Analysis of Elastic Cloud Solutions in an HPC Environment
- Author: Johannes Coym
- Type: Master's Thesis
- Date: 2021-10-23
- Reviewers: Jun.-Prof. Dr. Michael Kuhn, Prof. Dr. Thomas Ludwig
- Supervisors: Jannek Squar, Jun.-Prof. Dr. Michael Kuhn
- Download: PDF
Abstract
Cloud Services, like AWS, Azure, and Google Cloud, are a growing market, and all of them also started providing their cloud services for HPC use cases in the last years. Amazon even developed their own fabric adapter for AWS, claiming greatly improved load distribution compared to existing solutions. This thesis aims to evaluate the current performance and profitability of cloud services for HPC applications. Specific focus will be on the rentability of running several specific or even all applications in the cloud. For this cloud side, AWS, Azure and Google Cloud will be used for profitability analysis. These cloud providers will have to compare to an on-premise HPC cluster for different job configurations. On the side of the on-premise HPC cluster, the cluster usage of a whole year of one cluster will be analysed to gain the required data.

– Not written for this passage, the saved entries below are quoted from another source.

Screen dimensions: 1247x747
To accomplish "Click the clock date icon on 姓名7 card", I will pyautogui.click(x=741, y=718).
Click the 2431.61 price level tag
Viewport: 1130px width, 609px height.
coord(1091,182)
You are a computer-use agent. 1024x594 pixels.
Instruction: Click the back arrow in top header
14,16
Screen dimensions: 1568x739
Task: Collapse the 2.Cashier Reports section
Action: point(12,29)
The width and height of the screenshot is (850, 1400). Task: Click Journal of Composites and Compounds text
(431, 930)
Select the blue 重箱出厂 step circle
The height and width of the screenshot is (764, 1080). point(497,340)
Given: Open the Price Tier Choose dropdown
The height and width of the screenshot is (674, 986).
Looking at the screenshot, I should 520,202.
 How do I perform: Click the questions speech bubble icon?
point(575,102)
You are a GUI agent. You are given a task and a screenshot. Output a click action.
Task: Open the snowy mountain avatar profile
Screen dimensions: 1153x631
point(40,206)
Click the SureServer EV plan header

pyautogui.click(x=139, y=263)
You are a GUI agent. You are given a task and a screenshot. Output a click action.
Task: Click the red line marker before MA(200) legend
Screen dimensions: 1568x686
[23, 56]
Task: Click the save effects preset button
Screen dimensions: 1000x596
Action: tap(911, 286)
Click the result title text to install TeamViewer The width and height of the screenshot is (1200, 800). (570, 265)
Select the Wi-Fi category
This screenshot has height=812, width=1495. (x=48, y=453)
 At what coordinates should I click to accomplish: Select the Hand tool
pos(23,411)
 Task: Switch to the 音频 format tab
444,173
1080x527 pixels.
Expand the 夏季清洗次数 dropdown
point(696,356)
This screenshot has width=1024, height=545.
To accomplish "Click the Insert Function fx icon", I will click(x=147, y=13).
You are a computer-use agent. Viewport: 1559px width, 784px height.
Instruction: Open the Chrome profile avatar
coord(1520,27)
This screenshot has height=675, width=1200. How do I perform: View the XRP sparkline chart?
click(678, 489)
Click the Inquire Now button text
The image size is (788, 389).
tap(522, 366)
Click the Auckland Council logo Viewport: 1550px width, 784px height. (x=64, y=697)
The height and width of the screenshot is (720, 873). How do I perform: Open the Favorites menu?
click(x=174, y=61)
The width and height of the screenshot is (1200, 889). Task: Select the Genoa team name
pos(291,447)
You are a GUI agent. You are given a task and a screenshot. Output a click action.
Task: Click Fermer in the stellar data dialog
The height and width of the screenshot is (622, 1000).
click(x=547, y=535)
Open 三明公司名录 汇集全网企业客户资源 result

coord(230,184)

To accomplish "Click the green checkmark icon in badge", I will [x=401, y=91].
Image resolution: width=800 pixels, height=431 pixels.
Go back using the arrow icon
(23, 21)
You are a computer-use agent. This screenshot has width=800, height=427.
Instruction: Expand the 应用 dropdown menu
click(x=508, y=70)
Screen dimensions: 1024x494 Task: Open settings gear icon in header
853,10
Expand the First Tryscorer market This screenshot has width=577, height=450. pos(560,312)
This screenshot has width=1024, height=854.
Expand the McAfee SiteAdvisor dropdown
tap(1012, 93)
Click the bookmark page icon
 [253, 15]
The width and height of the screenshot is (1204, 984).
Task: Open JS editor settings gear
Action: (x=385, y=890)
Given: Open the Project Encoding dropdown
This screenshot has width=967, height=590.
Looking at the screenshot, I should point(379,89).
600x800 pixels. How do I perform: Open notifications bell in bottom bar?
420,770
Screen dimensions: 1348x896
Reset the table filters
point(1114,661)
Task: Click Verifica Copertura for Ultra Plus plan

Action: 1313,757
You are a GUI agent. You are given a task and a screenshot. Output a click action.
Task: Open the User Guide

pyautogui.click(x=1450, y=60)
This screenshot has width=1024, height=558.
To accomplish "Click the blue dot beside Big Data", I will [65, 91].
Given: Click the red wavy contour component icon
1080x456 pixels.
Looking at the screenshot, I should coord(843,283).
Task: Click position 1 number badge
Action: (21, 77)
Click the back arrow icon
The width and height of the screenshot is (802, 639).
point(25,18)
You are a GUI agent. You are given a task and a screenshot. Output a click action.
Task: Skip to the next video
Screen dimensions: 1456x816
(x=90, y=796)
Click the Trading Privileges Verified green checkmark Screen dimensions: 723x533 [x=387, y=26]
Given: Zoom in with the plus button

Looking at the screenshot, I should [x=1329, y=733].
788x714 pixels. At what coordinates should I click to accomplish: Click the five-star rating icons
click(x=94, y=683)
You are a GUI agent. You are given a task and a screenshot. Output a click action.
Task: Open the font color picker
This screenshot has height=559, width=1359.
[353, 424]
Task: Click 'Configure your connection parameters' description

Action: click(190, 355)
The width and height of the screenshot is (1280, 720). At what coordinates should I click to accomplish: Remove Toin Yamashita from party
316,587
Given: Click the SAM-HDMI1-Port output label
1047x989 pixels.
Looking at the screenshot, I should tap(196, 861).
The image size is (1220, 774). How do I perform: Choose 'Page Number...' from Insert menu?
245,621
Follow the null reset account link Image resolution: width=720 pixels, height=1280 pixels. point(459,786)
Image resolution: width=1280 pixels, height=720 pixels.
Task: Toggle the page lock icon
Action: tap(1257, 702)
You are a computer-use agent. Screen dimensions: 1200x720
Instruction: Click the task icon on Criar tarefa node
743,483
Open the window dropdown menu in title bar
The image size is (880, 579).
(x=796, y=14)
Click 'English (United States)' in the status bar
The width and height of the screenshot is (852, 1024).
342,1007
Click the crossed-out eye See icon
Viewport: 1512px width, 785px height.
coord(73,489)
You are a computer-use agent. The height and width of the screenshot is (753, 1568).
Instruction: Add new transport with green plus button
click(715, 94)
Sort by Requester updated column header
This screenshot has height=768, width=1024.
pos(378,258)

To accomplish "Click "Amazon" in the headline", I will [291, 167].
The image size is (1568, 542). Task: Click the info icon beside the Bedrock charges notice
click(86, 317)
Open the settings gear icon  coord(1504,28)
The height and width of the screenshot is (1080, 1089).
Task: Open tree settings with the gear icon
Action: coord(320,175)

Additionally, the costs of running those variants will be compared on a typical lifespan of an HPC cluster with all of its acquisition costs and running costs. These cost factors and node requirements will then be taken into a cost function to assist a cluster owner's decision when HPC cloud systems provide a better value than running an independent cluster. The choice between an on-premise HPC system and the cloud will also not just be looked at as an explicit or, as there is also the possibility of owning a smaller cluster and outsourcing some parts to the cloud. The cost function for the comparison against the cloud can then provide a way to outsource specific jobs to the cloud, reducing the total cost of the cluster and potentially even optimising the remaining jobs for the job scheduler.